Exercise brief
Only a number is wanted here: how many lines in the entries below contain the word "using".

[Items listed in a dataset]
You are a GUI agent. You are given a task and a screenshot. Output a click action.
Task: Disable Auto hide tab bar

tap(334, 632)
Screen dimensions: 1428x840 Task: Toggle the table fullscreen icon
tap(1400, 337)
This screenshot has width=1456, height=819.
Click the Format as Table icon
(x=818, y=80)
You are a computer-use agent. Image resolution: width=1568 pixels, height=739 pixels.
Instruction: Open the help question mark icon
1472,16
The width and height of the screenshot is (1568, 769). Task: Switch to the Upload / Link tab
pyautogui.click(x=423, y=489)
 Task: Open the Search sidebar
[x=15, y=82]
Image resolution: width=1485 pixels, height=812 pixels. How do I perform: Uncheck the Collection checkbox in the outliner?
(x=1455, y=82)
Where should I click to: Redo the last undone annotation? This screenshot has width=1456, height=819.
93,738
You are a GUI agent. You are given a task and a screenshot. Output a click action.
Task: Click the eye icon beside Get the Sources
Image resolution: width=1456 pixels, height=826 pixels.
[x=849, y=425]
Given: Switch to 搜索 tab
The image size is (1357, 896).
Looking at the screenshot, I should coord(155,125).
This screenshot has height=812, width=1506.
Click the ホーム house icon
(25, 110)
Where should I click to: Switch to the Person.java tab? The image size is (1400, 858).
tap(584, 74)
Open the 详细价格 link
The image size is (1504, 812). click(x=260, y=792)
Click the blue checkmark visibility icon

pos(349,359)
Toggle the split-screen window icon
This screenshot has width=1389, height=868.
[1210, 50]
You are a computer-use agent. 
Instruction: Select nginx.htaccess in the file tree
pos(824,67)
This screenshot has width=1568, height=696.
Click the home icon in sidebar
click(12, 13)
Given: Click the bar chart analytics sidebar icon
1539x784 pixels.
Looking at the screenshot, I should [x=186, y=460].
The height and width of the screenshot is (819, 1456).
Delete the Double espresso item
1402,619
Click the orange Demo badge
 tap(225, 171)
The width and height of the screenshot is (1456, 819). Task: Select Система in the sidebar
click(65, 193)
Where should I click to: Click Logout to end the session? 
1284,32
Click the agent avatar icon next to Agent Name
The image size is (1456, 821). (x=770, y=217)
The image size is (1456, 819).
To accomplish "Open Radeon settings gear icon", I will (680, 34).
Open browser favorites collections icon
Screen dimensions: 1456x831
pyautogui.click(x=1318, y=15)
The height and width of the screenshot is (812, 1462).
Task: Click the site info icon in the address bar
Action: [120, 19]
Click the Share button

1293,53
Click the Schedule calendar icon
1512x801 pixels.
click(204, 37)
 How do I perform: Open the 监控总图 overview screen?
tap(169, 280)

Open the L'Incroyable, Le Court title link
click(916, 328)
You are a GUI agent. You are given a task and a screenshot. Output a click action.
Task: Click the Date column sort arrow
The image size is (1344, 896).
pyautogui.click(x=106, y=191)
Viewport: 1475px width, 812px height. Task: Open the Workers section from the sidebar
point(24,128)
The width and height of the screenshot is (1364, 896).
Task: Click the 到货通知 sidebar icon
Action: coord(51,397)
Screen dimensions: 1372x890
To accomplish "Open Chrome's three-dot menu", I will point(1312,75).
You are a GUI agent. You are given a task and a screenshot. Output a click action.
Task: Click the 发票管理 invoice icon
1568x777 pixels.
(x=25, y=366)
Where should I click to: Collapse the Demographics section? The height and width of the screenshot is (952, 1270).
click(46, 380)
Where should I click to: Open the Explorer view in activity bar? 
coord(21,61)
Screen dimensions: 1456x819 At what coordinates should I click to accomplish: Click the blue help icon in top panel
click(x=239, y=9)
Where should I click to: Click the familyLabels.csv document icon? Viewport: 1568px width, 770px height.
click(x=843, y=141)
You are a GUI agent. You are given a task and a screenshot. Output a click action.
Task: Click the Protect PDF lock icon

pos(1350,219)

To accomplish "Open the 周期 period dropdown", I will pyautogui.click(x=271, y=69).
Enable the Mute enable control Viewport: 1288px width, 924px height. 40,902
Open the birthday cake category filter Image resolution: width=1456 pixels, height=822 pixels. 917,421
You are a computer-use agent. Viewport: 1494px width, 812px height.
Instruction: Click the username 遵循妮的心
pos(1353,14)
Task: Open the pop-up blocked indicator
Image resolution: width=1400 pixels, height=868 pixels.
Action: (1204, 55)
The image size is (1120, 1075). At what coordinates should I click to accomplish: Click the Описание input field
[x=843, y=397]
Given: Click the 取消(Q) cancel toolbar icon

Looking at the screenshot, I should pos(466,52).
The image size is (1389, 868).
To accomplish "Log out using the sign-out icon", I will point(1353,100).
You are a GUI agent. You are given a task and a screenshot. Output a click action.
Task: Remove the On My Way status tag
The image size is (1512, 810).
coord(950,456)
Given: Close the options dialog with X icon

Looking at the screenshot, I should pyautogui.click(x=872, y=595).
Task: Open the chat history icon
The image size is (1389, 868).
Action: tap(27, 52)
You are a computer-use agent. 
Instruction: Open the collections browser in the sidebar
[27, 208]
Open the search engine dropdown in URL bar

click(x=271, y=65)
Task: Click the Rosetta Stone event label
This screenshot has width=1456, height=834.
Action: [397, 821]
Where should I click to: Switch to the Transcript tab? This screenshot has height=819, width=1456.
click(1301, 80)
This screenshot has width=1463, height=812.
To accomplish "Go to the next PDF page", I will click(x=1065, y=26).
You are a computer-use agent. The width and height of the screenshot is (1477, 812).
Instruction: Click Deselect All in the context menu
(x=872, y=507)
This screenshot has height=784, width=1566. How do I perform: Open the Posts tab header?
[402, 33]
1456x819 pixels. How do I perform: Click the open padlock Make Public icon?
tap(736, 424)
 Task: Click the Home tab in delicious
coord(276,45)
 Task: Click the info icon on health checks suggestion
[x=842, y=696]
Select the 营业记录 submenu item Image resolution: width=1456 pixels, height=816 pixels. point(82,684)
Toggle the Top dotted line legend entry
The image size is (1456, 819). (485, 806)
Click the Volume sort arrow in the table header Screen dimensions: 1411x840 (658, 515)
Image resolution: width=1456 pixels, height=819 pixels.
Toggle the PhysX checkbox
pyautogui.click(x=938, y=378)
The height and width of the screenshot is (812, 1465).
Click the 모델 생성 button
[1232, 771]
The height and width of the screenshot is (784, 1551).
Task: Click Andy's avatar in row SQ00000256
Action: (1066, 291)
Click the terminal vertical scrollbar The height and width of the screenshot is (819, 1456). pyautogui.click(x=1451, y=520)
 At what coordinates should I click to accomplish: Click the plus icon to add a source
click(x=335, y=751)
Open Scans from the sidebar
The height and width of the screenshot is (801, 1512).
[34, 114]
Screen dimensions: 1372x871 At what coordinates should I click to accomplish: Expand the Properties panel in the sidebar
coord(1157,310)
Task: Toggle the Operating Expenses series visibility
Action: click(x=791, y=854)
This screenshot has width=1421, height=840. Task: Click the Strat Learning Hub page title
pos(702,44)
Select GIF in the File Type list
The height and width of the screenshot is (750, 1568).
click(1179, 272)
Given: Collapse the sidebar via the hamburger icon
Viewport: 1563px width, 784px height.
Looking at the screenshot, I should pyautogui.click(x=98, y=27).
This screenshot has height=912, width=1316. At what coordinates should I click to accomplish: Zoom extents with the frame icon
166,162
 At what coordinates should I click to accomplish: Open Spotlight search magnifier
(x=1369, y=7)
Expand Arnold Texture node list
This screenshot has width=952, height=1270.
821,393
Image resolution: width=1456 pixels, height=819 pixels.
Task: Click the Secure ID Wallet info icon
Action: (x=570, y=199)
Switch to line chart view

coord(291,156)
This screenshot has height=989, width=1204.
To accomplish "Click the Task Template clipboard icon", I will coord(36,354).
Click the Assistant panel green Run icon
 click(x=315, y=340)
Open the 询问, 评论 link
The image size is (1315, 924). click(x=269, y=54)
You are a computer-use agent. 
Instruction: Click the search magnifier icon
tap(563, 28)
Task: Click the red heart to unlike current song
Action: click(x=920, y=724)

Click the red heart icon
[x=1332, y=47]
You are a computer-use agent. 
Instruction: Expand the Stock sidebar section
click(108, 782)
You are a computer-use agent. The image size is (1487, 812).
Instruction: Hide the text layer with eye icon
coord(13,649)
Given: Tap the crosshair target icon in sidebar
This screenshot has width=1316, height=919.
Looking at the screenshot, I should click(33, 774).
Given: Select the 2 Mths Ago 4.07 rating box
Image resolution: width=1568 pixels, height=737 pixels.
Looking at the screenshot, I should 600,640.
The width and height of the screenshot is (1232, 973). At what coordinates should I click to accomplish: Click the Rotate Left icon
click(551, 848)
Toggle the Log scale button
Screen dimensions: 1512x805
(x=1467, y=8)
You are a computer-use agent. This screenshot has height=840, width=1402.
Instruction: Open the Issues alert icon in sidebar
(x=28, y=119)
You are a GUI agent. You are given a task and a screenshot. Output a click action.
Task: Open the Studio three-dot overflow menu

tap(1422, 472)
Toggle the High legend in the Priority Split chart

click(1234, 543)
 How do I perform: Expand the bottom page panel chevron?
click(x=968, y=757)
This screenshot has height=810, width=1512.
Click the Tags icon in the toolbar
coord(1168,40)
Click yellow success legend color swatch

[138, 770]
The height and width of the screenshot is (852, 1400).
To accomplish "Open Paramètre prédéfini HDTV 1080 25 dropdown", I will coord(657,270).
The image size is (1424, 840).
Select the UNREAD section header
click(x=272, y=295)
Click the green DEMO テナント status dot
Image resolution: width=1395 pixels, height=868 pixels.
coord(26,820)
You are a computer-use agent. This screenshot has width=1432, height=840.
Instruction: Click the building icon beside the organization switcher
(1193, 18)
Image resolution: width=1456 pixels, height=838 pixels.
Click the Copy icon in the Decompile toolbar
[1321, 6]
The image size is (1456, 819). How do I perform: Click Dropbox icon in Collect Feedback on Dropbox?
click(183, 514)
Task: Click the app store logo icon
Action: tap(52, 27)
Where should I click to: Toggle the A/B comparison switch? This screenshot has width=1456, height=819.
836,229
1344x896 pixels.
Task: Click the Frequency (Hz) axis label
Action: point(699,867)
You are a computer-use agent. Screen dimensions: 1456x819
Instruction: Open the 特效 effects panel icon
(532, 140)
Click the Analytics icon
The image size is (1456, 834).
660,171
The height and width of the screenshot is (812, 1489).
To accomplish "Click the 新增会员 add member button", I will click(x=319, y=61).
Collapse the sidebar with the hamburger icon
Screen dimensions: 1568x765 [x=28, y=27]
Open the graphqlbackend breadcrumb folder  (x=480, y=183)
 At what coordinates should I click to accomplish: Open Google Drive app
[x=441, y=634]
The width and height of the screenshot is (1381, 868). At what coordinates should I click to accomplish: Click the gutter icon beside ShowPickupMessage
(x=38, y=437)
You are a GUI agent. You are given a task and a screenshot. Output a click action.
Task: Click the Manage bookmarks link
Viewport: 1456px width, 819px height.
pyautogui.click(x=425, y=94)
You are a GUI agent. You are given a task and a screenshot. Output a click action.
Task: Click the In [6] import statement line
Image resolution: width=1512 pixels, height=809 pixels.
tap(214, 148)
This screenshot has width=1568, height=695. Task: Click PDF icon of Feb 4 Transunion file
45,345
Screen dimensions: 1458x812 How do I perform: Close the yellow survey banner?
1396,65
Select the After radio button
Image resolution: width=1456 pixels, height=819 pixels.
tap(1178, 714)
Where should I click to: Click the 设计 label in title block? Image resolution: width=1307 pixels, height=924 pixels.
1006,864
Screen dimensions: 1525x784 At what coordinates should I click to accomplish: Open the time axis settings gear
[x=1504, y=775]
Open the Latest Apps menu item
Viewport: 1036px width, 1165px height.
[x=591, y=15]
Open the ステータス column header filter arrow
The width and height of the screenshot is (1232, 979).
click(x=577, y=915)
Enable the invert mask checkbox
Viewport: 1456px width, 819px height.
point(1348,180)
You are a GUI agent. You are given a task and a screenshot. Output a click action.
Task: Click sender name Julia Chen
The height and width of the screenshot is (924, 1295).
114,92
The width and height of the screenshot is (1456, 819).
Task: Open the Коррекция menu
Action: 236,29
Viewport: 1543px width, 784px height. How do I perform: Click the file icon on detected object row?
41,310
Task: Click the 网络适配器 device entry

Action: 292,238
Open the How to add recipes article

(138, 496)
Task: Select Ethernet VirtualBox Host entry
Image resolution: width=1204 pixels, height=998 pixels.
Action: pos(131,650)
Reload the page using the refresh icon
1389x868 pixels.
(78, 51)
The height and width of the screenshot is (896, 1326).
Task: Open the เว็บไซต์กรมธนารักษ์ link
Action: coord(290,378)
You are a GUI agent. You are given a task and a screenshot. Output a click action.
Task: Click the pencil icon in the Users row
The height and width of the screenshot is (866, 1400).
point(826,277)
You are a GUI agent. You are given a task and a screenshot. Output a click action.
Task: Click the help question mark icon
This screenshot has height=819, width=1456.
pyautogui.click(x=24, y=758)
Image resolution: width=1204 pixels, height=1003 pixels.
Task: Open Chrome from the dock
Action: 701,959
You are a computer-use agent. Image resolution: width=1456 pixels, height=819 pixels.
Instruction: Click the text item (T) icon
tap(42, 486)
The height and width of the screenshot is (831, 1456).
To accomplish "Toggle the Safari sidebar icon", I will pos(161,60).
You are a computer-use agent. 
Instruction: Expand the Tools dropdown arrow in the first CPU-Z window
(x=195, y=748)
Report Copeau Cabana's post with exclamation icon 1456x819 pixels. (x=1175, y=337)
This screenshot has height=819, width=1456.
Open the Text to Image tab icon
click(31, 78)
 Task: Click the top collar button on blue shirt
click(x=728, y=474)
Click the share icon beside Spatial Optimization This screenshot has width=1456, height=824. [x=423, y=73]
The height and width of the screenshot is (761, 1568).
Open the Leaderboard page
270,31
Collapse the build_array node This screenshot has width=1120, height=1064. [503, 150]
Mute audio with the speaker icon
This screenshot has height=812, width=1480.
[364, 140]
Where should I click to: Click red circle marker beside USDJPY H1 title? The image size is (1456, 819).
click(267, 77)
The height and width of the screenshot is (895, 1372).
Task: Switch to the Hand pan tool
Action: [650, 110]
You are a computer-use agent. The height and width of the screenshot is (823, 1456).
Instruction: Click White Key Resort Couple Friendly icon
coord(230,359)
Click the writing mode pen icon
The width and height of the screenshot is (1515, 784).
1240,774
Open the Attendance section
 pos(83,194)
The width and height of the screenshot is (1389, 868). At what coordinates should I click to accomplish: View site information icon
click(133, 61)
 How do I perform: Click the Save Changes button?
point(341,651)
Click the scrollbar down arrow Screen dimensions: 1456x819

Answer to this exercise
2